PAGE EXTRACT =
Photo Credit: Courtesy Lisa Yellow Eagle | SU Legal Dept.



I am thrilled to share a few updates on projects I have been working on to safeguard our water resources. Over the past few months, I have actively participated in initiatives and committees, strengthening our commitment to responsible water management.  

In December, I was honored to attend the Colorado River Water Users Association (CRWUA) with Vice Chairman Lorelei Cloud and technical water staff. CRWUA is held annually to bring together the Upper and Lower Basin stakeholders.  

The theme of the conference was “Constructing a Resilient Future: Rebuilding from the Ground Up.” This theme was very fitting, as many tribal leaders, including Vice Chairman Cloud, highlighted the importance and necessity for tribes and tribal voices to be included in policy-making discussions.  

I am the Tribe’s representative to the Ten Tribes Partnership (TTP). This is a coalition of upper and lower basin tribes that collectively work to elevate tribal voices and concerns regarding the management of the Colorado River. We meet every other month to discuss issues on the Colorado River with tribal updates, guest speakers, and updates from the Bureau of Reclamation.  

The Ten Tribes are coming together to identify shared ground in negotiation principles for the post-2026 Colorado River guidelines. We are working to find areas of agreement, address potential conflicts, and offer mutual support. Our common goal is to have a strong voice for all tribes at the negotiating table.

WHAT IS ASKED =
**a.** Print the stretch of the water resources update from "The theme of" through "Bureau of Reclamation." verbatim.
**b.** List every line of the records that contains the string "size", treating uppercase and lowercase letters as distinct.

DATA ROWS =
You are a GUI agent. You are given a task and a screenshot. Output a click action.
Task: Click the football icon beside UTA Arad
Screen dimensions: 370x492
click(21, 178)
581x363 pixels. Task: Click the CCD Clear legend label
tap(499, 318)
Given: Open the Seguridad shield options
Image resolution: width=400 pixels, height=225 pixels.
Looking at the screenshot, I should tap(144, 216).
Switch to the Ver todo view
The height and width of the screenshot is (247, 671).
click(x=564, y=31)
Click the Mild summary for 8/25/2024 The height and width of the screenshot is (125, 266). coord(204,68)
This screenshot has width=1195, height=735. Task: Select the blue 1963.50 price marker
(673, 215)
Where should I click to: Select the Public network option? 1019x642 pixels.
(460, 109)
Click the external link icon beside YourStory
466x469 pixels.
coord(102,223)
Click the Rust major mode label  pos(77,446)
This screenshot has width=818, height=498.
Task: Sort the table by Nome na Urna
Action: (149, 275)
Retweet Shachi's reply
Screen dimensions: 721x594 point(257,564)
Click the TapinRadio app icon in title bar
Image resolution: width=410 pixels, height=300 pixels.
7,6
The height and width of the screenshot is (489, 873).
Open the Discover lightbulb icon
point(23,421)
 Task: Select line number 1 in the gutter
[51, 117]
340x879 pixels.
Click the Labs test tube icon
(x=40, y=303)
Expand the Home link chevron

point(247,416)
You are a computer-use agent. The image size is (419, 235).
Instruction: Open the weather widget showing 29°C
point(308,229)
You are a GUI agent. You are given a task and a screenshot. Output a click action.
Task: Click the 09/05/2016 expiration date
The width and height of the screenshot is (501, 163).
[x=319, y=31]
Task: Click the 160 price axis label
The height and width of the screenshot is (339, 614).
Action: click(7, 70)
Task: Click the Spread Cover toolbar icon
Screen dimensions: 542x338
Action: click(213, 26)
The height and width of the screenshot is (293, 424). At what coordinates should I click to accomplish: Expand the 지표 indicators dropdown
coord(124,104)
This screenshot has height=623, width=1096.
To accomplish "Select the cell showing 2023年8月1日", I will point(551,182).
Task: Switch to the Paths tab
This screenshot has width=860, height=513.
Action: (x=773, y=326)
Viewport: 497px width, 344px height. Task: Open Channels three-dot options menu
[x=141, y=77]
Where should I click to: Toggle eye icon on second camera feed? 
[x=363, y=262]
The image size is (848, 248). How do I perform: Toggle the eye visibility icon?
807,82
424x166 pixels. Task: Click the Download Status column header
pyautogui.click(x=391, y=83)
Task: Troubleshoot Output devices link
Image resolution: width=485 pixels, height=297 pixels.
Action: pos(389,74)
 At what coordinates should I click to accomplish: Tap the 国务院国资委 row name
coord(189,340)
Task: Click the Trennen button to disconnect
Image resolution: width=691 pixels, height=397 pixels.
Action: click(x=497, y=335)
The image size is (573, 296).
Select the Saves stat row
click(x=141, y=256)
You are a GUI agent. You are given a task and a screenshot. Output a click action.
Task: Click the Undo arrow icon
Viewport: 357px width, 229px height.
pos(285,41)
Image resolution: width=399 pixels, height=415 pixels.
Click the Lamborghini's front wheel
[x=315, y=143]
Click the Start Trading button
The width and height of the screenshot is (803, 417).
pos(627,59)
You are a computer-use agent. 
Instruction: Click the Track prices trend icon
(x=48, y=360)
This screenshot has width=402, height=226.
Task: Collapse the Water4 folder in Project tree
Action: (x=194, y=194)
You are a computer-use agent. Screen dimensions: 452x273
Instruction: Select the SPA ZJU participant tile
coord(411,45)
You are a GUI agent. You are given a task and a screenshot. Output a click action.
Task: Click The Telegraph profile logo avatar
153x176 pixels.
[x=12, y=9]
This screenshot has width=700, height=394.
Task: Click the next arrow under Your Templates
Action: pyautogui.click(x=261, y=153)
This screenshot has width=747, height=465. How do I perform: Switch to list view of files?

ANSWER SET =
**a.**
The theme of the conference was “Constructing a Resilient Future: Rebuilding from the Ground Up.” This theme was very fitting, as many tribal leaders, including Vice Chairman Cloud, highlighted the importance and necessity for tribes and tribal voices to be included in policy-making discussions.  

I am the Tribe’s representative to the Ten Tribes Partnership (TTP). This is a coalition of upper and lower basin tribes that collectively work to elevate tribal voices and concerns regarding the management of the Colorado River. We meet every other month to discuss issues on the Colorado River with tribal updates, guest speakers, and updates from the Bureau of Reclamation.

**b.**
You are a computer-use agent. The image size is (419, 235).
The image size is (848, 248). How do I perform: Toggle the eye visibility icon?
The image size is (573, 296).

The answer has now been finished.